* _BRIEF_:
Copy each line in the data that includes the word "table".

(Dataset records)
********************

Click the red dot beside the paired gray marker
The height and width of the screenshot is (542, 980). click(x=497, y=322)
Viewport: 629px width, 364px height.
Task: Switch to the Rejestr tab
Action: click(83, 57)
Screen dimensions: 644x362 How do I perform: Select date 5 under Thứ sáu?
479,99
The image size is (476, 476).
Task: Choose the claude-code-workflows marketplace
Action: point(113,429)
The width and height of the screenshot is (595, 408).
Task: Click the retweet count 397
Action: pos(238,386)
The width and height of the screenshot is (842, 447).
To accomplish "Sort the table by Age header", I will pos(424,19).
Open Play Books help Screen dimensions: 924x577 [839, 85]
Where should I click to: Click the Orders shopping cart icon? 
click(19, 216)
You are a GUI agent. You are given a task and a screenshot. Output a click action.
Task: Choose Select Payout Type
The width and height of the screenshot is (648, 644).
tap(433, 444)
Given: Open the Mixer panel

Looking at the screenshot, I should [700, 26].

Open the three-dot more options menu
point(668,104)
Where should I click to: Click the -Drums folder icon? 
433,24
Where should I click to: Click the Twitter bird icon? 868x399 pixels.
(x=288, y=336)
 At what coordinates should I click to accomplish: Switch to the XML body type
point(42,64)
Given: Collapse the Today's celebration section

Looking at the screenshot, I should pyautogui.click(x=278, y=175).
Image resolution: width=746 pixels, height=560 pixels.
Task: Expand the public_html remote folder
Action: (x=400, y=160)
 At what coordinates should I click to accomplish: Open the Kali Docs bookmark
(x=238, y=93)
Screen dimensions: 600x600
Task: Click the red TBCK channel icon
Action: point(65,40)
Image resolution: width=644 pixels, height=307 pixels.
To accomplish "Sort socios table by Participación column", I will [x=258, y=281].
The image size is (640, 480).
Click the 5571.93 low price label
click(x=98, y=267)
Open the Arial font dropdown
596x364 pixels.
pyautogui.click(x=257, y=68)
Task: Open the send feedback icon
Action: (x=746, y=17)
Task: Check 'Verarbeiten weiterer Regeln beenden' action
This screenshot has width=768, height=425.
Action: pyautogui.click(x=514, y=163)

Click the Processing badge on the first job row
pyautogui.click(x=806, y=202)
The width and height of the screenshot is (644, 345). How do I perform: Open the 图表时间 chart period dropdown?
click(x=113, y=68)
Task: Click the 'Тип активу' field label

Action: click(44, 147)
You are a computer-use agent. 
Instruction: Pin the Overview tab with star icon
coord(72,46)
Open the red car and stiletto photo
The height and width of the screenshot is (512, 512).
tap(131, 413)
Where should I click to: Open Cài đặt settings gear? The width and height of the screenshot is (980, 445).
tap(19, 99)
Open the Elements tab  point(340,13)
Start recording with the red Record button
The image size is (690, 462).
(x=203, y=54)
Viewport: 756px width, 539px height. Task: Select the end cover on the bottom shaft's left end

********************

* _RESPONSE TO THIS TASK_:
To accomplish "Sort the table by Age header", I will pos(424,19).
To accomplish "Sort socios table by Participación column", I will [x=258, y=281].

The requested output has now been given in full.